Version Numbers
Initech was the big customer for Chops's company. And like a lot of big customers, they had requests and they had the weight to throw around to get their requests fulfilled. When they wanted a new feature, they got a new feature. When they found a bug, they got the patch ASAP.
No matter how special Initech thought they were, they were mostly requesting things that other customers wanted anyway, so it worked pretty well.
So, one day, they submitted a pile of feature requests, the dev team got to work, and cranked out the features. They tested it, they shipped betas out to the customer, the customer liked the changes, confirmed that it passed user-acceptance, and was ready to deploy. Well, almost ready. There was one tiny little problem.
"So, we can't do this upgrade," said Jerry, the lead from Initech. "It violates our IT policy."
"Um, how?" Chops asked.
"Well, the current approved version in our environment is 3.4.24. The version you're shipping us is 3.5.1. That's too big a version number change."
"Oh, uh... we shipped 3.5 a few months ago..."
"Right, but we haven't gotten that approved. Can you add these features to the 3.4 version?"
That request got escalated up to management, and since Initech was a big customer, management said, "Yes, absolutely, do it."
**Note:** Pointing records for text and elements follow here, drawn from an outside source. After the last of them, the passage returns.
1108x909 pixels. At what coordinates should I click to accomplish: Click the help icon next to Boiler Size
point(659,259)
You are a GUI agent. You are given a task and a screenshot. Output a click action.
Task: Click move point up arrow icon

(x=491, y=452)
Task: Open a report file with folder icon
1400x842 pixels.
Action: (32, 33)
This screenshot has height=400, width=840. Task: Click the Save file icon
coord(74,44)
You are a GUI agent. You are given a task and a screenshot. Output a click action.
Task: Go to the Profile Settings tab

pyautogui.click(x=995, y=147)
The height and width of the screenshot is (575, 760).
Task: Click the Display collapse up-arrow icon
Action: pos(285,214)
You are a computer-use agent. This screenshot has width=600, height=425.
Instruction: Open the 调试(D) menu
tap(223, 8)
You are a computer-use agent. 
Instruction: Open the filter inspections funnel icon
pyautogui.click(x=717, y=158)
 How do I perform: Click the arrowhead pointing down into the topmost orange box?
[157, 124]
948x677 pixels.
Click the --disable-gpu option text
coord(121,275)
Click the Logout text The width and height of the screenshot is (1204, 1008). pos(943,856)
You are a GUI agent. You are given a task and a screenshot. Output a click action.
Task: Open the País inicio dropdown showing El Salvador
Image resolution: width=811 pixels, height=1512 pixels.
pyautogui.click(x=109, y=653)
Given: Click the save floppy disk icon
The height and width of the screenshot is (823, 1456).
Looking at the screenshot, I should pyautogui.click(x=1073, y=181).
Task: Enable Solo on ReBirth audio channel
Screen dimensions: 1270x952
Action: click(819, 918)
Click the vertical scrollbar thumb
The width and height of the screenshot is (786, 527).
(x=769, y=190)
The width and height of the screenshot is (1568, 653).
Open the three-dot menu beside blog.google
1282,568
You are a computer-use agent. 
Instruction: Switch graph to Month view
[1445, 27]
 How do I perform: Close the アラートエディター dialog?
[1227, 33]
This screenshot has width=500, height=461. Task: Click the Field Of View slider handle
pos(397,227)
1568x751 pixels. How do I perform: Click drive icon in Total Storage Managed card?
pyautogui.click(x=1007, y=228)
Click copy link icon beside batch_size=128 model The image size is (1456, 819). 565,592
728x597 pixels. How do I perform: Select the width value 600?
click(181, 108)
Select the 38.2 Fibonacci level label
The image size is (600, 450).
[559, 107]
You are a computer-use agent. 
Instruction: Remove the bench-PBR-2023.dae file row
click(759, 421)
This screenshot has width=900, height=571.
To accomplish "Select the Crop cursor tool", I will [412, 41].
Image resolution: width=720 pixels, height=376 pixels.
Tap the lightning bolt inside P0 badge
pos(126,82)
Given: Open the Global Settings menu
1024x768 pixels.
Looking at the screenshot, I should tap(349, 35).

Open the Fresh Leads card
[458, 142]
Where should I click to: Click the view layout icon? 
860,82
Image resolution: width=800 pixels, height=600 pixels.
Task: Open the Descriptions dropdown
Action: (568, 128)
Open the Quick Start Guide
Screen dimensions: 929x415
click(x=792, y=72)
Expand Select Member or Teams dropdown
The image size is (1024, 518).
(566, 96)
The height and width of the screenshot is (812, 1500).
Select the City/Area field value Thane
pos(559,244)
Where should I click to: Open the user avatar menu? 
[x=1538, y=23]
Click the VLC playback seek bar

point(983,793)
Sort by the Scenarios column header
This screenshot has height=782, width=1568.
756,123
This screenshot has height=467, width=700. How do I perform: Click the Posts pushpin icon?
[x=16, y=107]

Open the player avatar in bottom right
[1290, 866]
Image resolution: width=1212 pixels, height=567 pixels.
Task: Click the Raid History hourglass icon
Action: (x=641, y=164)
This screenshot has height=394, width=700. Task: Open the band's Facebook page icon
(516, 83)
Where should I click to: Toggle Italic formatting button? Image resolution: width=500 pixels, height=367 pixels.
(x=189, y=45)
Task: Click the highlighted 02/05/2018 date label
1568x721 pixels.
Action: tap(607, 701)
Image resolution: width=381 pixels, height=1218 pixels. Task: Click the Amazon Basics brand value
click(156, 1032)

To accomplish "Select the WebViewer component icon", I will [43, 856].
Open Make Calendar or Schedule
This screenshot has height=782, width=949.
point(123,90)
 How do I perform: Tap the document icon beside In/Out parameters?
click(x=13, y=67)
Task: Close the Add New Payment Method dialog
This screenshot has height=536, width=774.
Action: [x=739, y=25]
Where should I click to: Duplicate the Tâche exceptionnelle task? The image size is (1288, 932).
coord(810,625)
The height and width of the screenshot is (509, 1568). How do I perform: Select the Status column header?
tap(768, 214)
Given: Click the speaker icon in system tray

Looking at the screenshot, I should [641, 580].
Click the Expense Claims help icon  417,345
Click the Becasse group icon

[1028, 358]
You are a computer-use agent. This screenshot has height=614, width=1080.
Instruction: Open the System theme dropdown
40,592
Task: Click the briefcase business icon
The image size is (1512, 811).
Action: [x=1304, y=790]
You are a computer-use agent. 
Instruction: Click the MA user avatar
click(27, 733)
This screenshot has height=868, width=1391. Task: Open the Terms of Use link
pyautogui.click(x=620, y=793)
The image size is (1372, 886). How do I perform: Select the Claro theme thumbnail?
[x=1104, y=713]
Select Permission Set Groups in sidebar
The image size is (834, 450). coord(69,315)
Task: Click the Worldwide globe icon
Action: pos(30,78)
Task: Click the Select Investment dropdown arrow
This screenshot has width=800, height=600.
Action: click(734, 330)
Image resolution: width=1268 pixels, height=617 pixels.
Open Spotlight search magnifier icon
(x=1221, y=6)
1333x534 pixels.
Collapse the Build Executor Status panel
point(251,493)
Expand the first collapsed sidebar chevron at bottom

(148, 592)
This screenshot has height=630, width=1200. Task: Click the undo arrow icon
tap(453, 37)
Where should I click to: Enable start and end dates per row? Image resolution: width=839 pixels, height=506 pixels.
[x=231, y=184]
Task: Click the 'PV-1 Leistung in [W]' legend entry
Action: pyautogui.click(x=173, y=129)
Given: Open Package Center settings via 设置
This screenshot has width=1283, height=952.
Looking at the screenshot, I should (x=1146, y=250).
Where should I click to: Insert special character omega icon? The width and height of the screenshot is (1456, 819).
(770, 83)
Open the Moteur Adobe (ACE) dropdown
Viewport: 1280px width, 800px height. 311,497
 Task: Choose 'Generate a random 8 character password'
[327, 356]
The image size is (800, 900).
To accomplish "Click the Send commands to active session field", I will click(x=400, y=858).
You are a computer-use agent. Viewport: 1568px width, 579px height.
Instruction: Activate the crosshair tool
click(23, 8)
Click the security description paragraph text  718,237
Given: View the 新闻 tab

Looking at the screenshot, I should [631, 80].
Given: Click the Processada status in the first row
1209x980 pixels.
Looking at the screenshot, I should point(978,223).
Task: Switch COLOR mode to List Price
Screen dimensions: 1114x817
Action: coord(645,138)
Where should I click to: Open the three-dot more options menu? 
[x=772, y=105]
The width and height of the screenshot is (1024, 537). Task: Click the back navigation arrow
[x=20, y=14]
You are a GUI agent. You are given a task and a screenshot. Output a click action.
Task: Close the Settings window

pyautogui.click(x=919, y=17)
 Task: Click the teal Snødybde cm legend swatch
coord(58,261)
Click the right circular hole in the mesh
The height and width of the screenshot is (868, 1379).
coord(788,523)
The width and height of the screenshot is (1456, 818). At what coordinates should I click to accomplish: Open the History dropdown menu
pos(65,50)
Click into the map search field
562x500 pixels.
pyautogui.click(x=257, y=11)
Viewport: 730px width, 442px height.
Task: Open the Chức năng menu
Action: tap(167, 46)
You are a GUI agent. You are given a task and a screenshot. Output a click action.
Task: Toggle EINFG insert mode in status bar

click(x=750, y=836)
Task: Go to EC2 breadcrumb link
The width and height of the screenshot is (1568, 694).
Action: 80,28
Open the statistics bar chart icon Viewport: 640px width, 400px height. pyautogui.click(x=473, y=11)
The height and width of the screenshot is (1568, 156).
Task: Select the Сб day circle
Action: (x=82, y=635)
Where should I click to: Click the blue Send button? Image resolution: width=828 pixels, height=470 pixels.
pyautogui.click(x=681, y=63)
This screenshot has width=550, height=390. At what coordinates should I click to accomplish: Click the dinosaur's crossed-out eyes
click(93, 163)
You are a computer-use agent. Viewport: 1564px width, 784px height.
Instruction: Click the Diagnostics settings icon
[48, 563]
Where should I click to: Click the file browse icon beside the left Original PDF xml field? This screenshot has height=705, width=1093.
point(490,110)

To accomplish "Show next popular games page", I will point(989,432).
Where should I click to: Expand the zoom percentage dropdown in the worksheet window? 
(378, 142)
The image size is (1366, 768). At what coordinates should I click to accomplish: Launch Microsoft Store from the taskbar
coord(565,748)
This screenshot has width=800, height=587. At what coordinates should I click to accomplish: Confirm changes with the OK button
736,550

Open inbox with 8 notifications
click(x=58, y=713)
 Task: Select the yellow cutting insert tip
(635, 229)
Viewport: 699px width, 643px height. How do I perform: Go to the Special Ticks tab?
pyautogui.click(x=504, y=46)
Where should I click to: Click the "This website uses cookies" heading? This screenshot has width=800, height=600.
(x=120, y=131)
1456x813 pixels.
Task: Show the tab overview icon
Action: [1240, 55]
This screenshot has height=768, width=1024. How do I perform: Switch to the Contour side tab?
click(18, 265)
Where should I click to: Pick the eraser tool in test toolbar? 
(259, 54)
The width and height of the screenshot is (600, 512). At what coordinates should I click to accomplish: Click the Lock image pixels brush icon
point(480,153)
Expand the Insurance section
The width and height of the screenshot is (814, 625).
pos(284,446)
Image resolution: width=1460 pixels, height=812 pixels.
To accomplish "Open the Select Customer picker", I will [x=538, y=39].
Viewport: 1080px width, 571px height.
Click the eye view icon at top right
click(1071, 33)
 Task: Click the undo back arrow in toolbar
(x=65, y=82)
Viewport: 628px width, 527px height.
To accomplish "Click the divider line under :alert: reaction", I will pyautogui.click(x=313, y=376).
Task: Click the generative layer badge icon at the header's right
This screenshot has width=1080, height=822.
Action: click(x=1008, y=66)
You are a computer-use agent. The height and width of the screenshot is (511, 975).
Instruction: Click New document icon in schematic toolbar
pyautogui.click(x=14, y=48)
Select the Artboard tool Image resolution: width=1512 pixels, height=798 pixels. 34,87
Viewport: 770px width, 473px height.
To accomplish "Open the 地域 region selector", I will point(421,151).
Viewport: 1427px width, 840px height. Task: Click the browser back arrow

The result was a disaster. While 3.5 and 3.4 were basically the same from the end user's perspective, a lot of internals had changed. The new features used the new internals, and when trying to backport them it was a lot of work. They started from the codebase of 3.4.30 (the last release of 3.4.x), and ended up breaking everything. Tests which passed under 3.5 started failing, tests which had been passing under 3.4 also started failing. No one was exactly sure how to backport these features to the old internals and it was eating a lot of developer cycles.
Chops watched this slow motion disaster, and watched management getting increasingly upset. Initech wanted their new features, and they wanted them last week. So Chops decided to take matters into their own hands. They took the 3.5.1 build, and re-set the version numbers to be 3.4.31.
"Hey, Jerry," Chops said. "I've taken the latest version, 3.5.1, and I've renamed it 3.4.31. So the official version number is 3.4.31. Is that okay?"
"Uh, the version you're giving me is 3.4?"
"That's the version number on the file, yes. But the code is actually 3.5."
"But the file says 3.4?"
"It does," Chops said. "And the 'about' information will also say 3.4.31."
"Perfect, that'll do."
Chops sent the file over. Jerry ran it through all their tests and confirmed it was still satisfactory. Initech's management confirmed that the version number only incremented a small amount, and it was still "officially" a 3.4 version.
Everyone was happy with this outcome.